The University of Alabama School of Law has once again received national recognition as one of the top law schools in the country.
Above the Law released its fourth annual list of the 50 best law schools in the nation, largely based on the success law students have finding jobs after graduation. The site believes “potential students should prioritize their future employment prospects over all other factors in deciding whether and where to attend law school. The relative quality of schools is a function of how they deliver on the promise of gainful legal employment.”
The University of Alabama is number 26 on this year’s list, rising six spots from last year. In 2014 the school came in at number 28, and landed at number 27 in 2013. UA is the only law school in Alabama to be included on the list.
Five other SEC schools were included: Vanderbilt Law School (15), University of Georgia Law School (23), University of Florida – Levin College Law (30), LSU’s Herbert Law Center (43), and University of Missouri (44).
Most of the top schools on the list are Ivy League institutions. Yale Law was number 1, knocking off Harvard from that position last year.

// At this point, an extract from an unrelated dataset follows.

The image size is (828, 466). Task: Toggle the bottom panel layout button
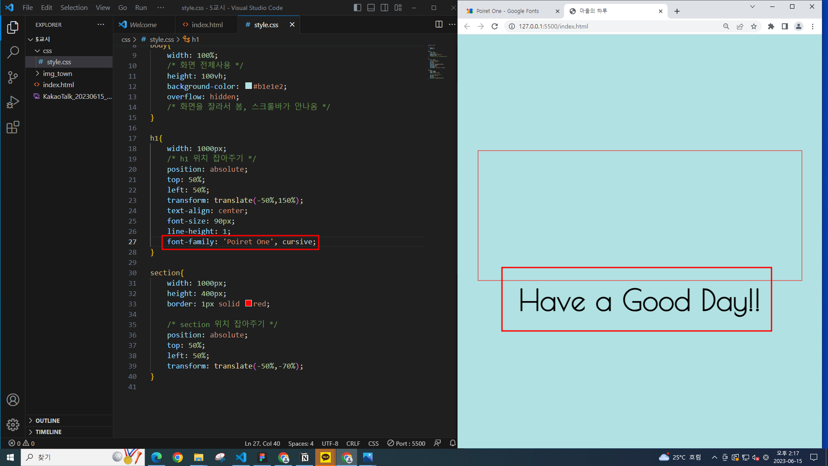point(371,8)
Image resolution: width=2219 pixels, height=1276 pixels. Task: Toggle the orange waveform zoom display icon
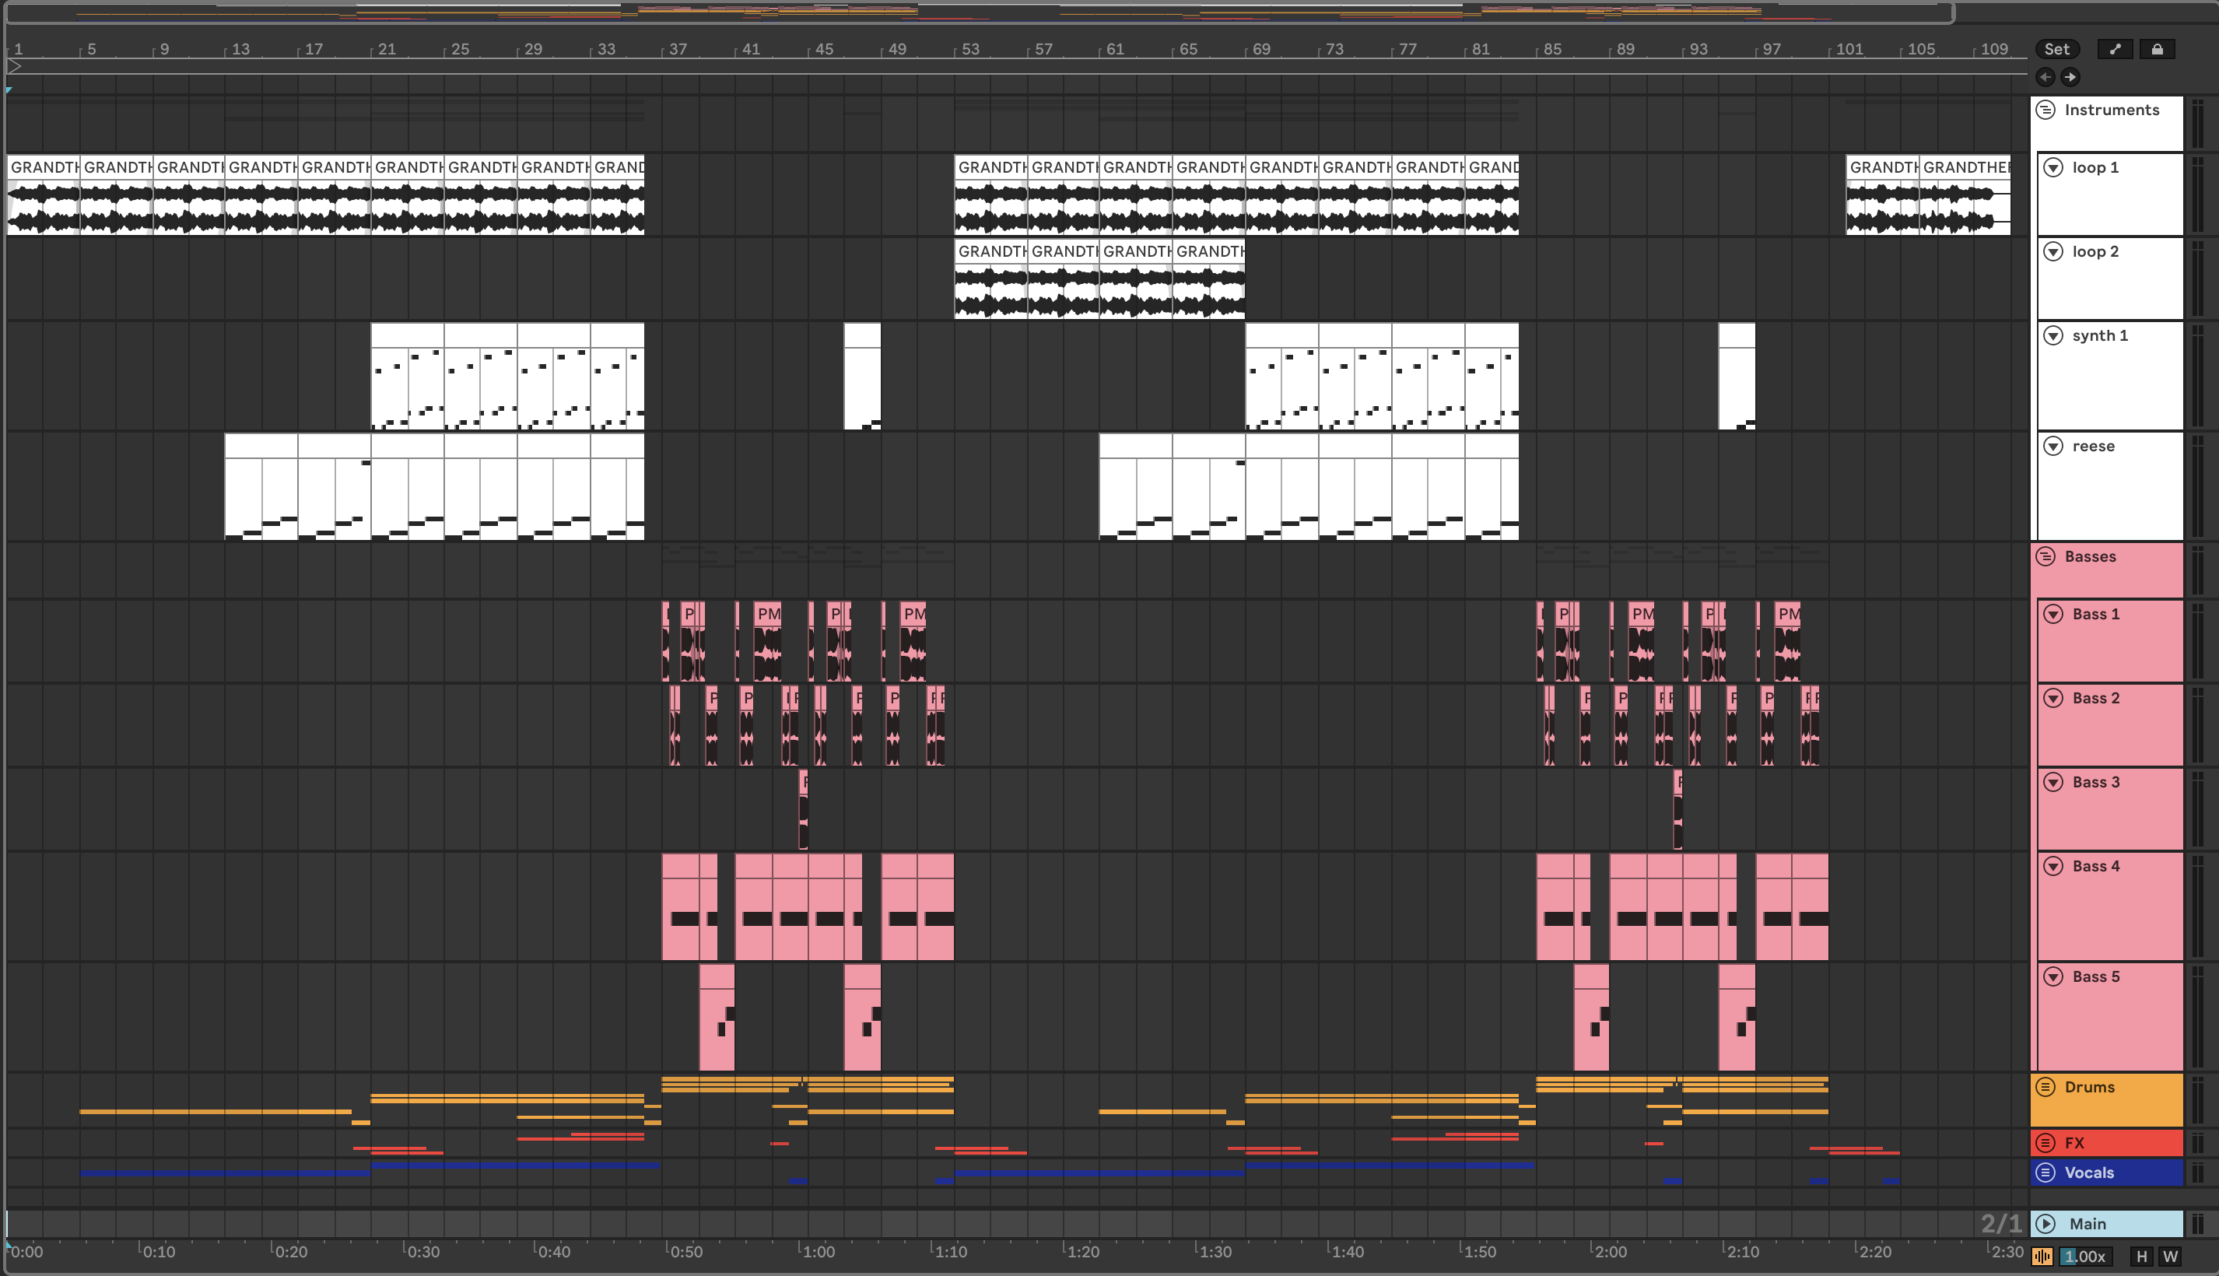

Stanford Law School, University of Chicago School of Law, University of Pennsylvania Law School, and Harvard Law School completed the top five.
Above the Law put a strong focus on outcomes for this list, so they studied data concerning students who obtain real law jobs, the quality of those positions, cost of school and amount of debt, and alumni satisfaction. In the class of 2015, only 59% of law school graduates landed “real lawyer jobs.” Twenty-eight percent found employment in other fields, ten percent were unemployed, and three percent were in law school funded positions, meaning forty-one percent of law school grads did not secure jobs in the law.
Inclusion on this list is just one of many accolades the University of Alabama School of Law has received. In 2015 the U.S. News & World Report ranked it among the top 25 law schools in the country, and graduates of the school pass the bar exam on their first try more often than graduates from Yale, Vanderbilt, Duke, and Cornell.